For the months of November and December, NRF said it expects retail sales for the 2016 holiday season to increase by 3.6% to $655.8 billion, excluding auto, gas and restaurant sales. This increase is much greater than the 10-year average of 2.5%, and even above the economic recovery average of 3.4% that began in 2009. Last year, holiday sales were up 3.2%, slightly lower than that average.
“All of the fundamentals are in a good place, giving strength to consumers and leading us to believe that this will be a very positive holiday season,” said NRF President and CEO Matthew Shay. “This year hasn’t been perfect, starting with a long summer and unseasonably warm fall, but our forecast reflects the very realistic steady momentum of the economy and industry expectations.”
Additionally, NRF is forecasting that between 640,000 to 690,000 seasonal workers will be hired for November and December, roughly flat with last year.
NRF’s forecast is based on economic modeling from consumer credit, disposable personal income and the previous monthly retail sales from releases. The forecast includes non-store categories such as direct-to-consumer, kiosks and online sales.

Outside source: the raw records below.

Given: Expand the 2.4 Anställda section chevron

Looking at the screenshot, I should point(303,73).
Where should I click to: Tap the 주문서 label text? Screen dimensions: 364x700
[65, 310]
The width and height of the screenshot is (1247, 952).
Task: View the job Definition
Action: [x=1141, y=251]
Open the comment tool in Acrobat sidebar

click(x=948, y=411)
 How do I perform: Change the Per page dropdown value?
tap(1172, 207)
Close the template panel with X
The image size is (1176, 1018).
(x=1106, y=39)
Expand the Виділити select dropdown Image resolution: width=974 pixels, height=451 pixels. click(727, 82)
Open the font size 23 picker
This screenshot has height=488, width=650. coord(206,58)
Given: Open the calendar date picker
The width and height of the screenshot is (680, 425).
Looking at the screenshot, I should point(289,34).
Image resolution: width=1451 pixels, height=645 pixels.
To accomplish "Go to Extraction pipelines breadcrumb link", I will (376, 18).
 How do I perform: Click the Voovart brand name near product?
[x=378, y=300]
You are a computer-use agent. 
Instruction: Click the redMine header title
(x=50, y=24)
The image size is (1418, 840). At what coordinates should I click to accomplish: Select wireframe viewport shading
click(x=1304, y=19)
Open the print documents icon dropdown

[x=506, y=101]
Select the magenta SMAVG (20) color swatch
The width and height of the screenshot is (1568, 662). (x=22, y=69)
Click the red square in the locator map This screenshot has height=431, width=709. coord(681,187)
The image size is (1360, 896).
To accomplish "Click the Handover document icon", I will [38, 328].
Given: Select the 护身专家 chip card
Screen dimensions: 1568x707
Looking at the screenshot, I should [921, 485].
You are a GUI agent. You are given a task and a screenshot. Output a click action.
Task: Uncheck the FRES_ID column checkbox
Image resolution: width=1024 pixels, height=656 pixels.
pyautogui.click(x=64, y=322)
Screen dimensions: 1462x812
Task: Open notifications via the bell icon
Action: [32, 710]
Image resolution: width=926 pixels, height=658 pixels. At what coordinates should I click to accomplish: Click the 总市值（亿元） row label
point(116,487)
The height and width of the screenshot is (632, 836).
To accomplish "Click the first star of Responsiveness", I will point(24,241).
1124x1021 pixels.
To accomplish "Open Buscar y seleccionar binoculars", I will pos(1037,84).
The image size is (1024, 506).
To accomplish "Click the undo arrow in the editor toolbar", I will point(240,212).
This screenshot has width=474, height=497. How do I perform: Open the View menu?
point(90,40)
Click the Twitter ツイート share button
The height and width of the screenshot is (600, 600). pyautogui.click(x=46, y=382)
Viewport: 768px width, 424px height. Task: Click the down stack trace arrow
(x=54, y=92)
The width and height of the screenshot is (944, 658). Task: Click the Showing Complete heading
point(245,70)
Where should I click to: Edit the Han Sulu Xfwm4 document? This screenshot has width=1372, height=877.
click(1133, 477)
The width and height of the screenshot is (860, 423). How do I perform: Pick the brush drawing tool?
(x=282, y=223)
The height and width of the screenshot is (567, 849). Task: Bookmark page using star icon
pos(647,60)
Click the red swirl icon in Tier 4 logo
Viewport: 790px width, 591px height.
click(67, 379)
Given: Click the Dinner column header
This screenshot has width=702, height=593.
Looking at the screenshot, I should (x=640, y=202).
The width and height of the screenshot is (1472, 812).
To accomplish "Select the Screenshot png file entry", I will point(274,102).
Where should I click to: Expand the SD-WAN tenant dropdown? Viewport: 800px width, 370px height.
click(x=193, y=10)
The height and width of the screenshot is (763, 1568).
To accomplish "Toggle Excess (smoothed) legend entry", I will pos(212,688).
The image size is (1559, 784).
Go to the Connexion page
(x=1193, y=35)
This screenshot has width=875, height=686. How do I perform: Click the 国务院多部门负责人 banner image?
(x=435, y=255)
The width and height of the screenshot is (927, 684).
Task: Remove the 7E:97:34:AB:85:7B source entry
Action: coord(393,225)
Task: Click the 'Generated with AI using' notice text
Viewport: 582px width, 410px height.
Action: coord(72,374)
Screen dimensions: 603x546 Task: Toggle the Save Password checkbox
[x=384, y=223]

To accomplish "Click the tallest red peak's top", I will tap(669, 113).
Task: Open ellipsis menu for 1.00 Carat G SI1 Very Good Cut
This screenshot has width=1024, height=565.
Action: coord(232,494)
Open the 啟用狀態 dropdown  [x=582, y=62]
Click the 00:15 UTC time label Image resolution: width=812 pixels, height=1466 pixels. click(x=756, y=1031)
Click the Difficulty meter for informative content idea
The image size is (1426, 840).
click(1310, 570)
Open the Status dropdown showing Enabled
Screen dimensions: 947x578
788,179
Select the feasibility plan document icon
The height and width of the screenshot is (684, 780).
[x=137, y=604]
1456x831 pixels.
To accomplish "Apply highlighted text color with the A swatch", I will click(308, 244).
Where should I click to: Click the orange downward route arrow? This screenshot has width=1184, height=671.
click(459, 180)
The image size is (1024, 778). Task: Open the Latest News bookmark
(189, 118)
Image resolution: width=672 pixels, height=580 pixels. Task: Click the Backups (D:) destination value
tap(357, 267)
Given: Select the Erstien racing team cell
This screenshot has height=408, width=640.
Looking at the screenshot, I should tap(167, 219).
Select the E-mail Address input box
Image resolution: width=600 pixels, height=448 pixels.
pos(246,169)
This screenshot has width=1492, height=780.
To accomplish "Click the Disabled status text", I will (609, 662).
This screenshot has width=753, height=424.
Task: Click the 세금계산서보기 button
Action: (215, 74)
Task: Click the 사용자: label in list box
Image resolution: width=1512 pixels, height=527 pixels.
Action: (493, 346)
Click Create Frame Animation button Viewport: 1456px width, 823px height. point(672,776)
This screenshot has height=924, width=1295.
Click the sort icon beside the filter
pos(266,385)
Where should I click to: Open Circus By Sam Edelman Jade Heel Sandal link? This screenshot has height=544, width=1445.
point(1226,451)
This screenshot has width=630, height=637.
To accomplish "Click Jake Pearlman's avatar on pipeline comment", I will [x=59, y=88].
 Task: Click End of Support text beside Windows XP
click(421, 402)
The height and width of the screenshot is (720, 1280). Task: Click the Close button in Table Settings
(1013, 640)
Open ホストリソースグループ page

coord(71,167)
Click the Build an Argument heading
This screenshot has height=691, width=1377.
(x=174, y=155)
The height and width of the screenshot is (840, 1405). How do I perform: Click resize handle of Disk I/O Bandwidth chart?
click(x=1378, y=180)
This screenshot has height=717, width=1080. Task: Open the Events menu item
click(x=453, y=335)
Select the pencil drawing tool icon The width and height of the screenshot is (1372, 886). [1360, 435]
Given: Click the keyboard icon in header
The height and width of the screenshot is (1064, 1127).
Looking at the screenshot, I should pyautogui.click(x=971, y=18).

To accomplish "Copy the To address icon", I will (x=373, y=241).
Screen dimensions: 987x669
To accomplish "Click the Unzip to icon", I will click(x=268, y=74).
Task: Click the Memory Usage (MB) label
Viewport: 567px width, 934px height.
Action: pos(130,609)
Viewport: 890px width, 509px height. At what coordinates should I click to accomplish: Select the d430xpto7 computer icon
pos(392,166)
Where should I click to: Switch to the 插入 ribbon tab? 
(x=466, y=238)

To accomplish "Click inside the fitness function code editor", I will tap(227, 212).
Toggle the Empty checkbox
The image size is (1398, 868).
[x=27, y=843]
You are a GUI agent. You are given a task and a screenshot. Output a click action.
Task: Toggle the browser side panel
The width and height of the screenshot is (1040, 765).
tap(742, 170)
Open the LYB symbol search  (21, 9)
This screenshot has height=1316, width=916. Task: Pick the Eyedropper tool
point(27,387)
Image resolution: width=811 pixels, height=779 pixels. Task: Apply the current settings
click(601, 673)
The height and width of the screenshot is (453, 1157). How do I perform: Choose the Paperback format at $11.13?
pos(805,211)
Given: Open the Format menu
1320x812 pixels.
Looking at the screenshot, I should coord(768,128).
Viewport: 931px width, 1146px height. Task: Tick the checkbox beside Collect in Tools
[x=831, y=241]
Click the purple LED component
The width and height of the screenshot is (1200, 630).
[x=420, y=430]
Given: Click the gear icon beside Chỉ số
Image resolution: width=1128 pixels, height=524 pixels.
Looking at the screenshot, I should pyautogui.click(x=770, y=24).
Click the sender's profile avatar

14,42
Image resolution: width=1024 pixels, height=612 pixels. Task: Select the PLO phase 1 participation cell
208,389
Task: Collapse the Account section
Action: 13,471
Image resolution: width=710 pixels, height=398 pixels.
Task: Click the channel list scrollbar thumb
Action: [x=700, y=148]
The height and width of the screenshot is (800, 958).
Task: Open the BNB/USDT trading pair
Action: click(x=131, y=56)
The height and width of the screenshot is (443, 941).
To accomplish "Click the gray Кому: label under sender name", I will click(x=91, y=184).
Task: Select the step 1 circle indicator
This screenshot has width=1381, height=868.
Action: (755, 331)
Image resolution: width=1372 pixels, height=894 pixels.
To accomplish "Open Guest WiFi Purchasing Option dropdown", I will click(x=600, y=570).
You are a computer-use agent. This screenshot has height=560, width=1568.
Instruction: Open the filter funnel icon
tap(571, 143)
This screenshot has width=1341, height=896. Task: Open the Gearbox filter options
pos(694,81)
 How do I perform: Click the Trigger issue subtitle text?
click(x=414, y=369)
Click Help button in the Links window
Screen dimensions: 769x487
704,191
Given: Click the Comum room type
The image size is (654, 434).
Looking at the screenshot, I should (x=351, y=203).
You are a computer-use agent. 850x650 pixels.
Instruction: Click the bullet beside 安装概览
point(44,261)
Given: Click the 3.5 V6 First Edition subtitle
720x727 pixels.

“Consumers have seen steady job and income gains throughout the year, resulting in continued confidence and the greater use of credit, which bodes well for more spending throughout the holiday season,” said Jack Kleinhenz, NRF chief economist. “Increased geopolitical uncertainty, the presidential election outcome and unseasonably warm weather are the main issues at play with the greatest potential to shake consumer confidence and impact shopping patterns. However, the economic spending power of the consumer is resilient and it should never be underestimated.”